--- START ---

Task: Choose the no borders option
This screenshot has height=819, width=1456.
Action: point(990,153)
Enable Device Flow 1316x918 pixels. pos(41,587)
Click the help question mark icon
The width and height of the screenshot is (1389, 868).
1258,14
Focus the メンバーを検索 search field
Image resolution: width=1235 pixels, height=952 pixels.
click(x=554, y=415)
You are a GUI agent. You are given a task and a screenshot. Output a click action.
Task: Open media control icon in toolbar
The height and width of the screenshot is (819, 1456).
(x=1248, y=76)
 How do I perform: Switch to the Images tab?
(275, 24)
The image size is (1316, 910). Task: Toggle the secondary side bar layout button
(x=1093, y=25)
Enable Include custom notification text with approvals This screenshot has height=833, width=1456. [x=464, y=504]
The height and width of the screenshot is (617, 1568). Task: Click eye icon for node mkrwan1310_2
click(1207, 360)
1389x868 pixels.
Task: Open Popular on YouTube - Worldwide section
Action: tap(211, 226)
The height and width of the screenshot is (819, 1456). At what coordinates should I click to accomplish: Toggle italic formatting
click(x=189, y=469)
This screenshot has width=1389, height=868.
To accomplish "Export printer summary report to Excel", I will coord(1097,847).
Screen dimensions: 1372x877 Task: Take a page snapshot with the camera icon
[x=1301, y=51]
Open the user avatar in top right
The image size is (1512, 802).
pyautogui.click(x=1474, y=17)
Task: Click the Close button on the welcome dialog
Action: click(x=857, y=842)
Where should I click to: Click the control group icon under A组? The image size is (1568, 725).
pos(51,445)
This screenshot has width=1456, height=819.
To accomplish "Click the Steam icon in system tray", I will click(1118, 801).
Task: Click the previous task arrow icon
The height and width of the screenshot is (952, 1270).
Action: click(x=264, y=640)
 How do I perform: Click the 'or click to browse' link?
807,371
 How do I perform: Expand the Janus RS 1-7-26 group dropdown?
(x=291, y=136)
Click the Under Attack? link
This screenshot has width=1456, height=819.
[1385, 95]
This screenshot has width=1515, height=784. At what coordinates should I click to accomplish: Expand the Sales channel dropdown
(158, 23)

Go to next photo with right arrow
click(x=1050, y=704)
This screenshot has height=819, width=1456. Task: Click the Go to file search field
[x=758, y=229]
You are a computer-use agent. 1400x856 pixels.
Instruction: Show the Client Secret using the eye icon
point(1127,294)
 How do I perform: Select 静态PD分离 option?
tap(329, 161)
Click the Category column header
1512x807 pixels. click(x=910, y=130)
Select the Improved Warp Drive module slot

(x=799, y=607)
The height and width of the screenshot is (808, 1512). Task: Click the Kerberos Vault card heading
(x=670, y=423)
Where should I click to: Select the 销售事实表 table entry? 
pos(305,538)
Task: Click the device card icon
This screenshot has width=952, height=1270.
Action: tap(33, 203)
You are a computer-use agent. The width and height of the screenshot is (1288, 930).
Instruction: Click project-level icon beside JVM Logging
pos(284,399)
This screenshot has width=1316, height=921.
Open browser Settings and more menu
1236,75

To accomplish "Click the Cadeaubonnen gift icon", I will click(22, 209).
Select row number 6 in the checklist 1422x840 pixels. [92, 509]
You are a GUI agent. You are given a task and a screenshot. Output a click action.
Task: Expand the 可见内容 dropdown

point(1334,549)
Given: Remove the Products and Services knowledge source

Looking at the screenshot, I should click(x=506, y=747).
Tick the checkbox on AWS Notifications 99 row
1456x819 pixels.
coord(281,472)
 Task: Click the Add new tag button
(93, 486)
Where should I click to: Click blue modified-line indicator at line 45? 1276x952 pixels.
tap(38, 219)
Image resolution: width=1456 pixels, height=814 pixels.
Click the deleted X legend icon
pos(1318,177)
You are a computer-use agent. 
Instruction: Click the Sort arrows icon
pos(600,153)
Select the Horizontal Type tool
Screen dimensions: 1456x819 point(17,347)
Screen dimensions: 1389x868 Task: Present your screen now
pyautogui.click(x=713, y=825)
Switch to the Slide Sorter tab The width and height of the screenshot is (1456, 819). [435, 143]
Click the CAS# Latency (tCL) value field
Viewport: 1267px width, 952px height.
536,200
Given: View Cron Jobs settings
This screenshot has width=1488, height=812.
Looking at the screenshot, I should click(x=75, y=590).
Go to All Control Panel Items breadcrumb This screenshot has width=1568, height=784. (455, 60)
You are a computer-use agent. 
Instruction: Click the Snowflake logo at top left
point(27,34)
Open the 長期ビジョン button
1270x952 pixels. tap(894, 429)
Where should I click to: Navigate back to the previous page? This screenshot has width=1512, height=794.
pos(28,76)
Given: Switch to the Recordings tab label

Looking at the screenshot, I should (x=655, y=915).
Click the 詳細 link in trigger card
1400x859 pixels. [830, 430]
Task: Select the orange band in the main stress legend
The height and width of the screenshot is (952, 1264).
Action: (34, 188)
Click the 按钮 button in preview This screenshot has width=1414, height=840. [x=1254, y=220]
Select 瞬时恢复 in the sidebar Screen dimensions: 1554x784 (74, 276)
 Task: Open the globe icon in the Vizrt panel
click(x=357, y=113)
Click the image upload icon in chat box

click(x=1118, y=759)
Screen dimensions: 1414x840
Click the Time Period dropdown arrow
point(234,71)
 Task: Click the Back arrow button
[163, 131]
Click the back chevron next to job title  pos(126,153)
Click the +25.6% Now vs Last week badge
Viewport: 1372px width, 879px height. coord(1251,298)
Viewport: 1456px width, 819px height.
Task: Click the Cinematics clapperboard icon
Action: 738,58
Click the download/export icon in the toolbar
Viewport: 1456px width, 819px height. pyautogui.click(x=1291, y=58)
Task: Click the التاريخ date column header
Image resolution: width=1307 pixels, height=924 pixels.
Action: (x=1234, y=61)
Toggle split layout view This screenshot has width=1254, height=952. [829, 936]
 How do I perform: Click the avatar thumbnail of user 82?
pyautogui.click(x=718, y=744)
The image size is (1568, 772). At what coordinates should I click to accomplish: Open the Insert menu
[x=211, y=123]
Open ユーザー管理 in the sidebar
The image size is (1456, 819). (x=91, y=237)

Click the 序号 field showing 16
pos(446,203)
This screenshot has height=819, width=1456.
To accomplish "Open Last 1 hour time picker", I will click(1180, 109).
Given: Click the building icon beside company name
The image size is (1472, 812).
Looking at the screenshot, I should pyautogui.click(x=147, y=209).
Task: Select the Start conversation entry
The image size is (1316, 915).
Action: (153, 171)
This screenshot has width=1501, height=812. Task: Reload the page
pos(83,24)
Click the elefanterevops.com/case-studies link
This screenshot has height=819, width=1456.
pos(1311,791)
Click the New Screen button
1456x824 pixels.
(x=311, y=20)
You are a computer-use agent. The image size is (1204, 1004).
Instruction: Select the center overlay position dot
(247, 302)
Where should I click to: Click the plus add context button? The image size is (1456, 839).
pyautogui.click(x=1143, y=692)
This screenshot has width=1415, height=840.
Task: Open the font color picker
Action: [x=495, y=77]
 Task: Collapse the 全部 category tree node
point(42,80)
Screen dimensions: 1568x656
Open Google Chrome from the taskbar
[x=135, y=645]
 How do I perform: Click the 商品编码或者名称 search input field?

--- END ---

• **To do**: An exact, complete copy of the records is the expected answer.

• **Task result**:
Task: Choose the no borders option
This screenshot has height=819, width=1456.
Action: point(990,153)
Enable Device Flow 1316x918 pixels. pos(41,587)
Click the help question mark icon
The width and height of the screenshot is (1389, 868).
1258,14
Focus the メンバーを検索 search field
Image resolution: width=1235 pixels, height=952 pixels.
click(x=554, y=415)
You are a GUI agent. You are given a task and a screenshot. Output a click action.
Task: Open media control icon in toolbar
The height and width of the screenshot is (819, 1456).
(x=1248, y=76)
 How do I perform: Switch to the Images tab?
(275, 24)
The image size is (1316, 910). Task: Toggle the secondary side bar layout button
(x=1093, y=25)
Enable Include custom notification text with approvals This screenshot has height=833, width=1456. [x=464, y=504]
The height and width of the screenshot is (617, 1568). Task: Click eye icon for node mkrwan1310_2
click(1207, 360)
1389x868 pixels.
Task: Open Popular on YouTube - Worldwide section
Action: tap(211, 226)
The height and width of the screenshot is (819, 1456). At what coordinates should I click to accomplish: Toggle italic formatting
click(x=189, y=469)
This screenshot has width=1389, height=868.
To accomplish "Export printer summary report to Excel", I will coord(1097,847).
Screen dimensions: 1372x877 Task: Take a page snapshot with the camera icon
[x=1301, y=51]
Open the user avatar in top right
The image size is (1512, 802).
pyautogui.click(x=1474, y=17)
Task: Click the Close button on the welcome dialog
Action: click(x=857, y=842)
Where should I click to: Click the control group icon under A组? The image size is (1568, 725).
pos(51,445)
This screenshot has width=1456, height=819.
To accomplish "Click the Steam icon in system tray", I will click(1118, 801).
Task: Click the previous task arrow icon
The height and width of the screenshot is (952, 1270).
Action: click(x=264, y=640)
 How do I perform: Click the 'or click to browse' link?
807,371
 How do I perform: Expand the Janus RS 1-7-26 group dropdown?
(x=291, y=136)
Click the Under Attack? link
This screenshot has width=1456, height=819.
[1385, 95]
This screenshot has width=1515, height=784. At what coordinates should I click to accomplish: Expand the Sales channel dropdown
(158, 23)

Go to next photo with right arrow
click(x=1050, y=704)
This screenshot has height=819, width=1456. Task: Click the Go to file search field
[x=758, y=229]
You are a computer-use agent. 1400x856 pixels.
Instruction: Show the Client Secret using the eye icon
point(1127,294)
 How do I perform: Select 静态PD分离 option?
tap(329, 161)
Click the Category column header
1512x807 pixels. click(x=910, y=130)
Select the Improved Warp Drive module slot

(x=799, y=607)
The height and width of the screenshot is (808, 1512). Task: Click the Kerberos Vault card heading
(x=670, y=423)
Where should I click to: Select the 销售事实表 table entry? 
pos(305,538)
Task: Click the device card icon
This screenshot has width=952, height=1270.
Action: tap(33, 203)
You are a computer-use agent. The width and height of the screenshot is (1288, 930).
Instruction: Click project-level icon beside JVM Logging
pos(284,399)
This screenshot has width=1316, height=921.
Open browser Settings and more menu
1236,75

To accomplish "Click the Cadeaubonnen gift icon", I will click(22, 209).
Select row number 6 in the checklist 1422x840 pixels. [92, 509]
You are a GUI agent. You are given a task and a screenshot. Output a click action.
Task: Expand the 可见内容 dropdown

point(1334,549)
Given: Remove the Products and Services knowledge source

Looking at the screenshot, I should click(x=506, y=747).
Tick the checkbox on AWS Notifications 99 row
1456x819 pixels.
coord(281,472)
 Task: Click the Add new tag button
(93, 486)
Where should I click to: Click blue modified-line indicator at line 45? 1276x952 pixels.
tap(38, 219)
Image resolution: width=1456 pixels, height=814 pixels.
Click the deleted X legend icon
pos(1318,177)
You are a computer-use agent. 
Instruction: Click the Sort arrows icon
pos(600,153)
Select the Horizontal Type tool
Screen dimensions: 1456x819 point(17,347)
Screen dimensions: 1389x868 Task: Present your screen now
pyautogui.click(x=713, y=825)
Switch to the Slide Sorter tab The width and height of the screenshot is (1456, 819). [435, 143]
Click the CAS# Latency (tCL) value field
Viewport: 1267px width, 952px height.
536,200
Given: View Cron Jobs settings
This screenshot has width=1488, height=812.
Looking at the screenshot, I should click(x=75, y=590).
Go to All Control Panel Items breadcrumb This screenshot has width=1568, height=784. (455, 60)
You are a computer-use agent. 
Instruction: Click the Snowflake logo at top left
point(27,34)
Open the 長期ビジョン button
1270x952 pixels. tap(894, 429)
Where should I click to: Navigate back to the previous page? This screenshot has width=1512, height=794.
pos(28,76)
Given: Switch to the Recordings tab label

Looking at the screenshot, I should (x=655, y=915).
Click the 詳細 link in trigger card
1400x859 pixels. [830, 430]
Task: Select the orange band in the main stress legend
The height and width of the screenshot is (952, 1264).
Action: (34, 188)
Click the 按钮 button in preview This screenshot has width=1414, height=840. [x=1254, y=220]
Select 瞬时恢复 in the sidebar Screen dimensions: 1554x784 (74, 276)
 Task: Open the globe icon in the Vizrt panel
click(x=357, y=113)
Click the image upload icon in chat box

click(x=1118, y=759)
Screen dimensions: 1414x840
Click the Time Period dropdown arrow
point(234,71)
 Task: Click the Back arrow button
[163, 131]
Click the back chevron next to job title  pos(126,153)
Click the +25.6% Now vs Last week badge
Viewport: 1372px width, 879px height. coord(1251,298)
Viewport: 1456px width, 819px height.
Task: Click the Cinematics clapperboard icon
Action: 738,58
Click the download/export icon in the toolbar
Viewport: 1456px width, 819px height. pyautogui.click(x=1291, y=58)
Task: Click the التاريخ date column header
Image resolution: width=1307 pixels, height=924 pixels.
Action: (x=1234, y=61)
Toggle split layout view This screenshot has width=1254, height=952. [829, 936]
 How do I perform: Click the avatar thumbnail of user 82?
pyautogui.click(x=718, y=744)
The image size is (1568, 772). At what coordinates should I click to accomplish: Open the Insert menu
[x=211, y=123]
Open ユーザー管理 in the sidebar
The image size is (1456, 819). (x=91, y=237)

Click the 序号 field showing 16
pos(446,203)
This screenshot has height=819, width=1456.
To accomplish "Open Last 1 hour time picker", I will click(1180, 109).
Given: Click the building icon beside company name
The image size is (1472, 812).
Looking at the screenshot, I should pyautogui.click(x=147, y=209).
Task: Select the Start conversation entry
The image size is (1316, 915).
Action: (153, 171)
This screenshot has width=1501, height=812. Task: Reload the page
pos(83,24)
Click the elefanterevops.com/case-studies link
This screenshot has height=819, width=1456.
pos(1311,791)
Click the New Screen button
1456x824 pixels.
(x=311, y=20)
You are a computer-use agent. The image size is (1204, 1004).
Instruction: Select the center overlay position dot
(247, 302)
Where should I click to: Click the plus add context button? The image size is (1456, 839).
pyautogui.click(x=1143, y=692)
This screenshot has width=1415, height=840.
Task: Open the font color picker
Action: [x=495, y=77]
 Task: Collapse the 全部 category tree node
point(42,80)
Screen dimensions: 1568x656
Open Google Chrome from the taskbar
[x=135, y=645]
 How do I perform: Click the 商品编码或者名称 search input field?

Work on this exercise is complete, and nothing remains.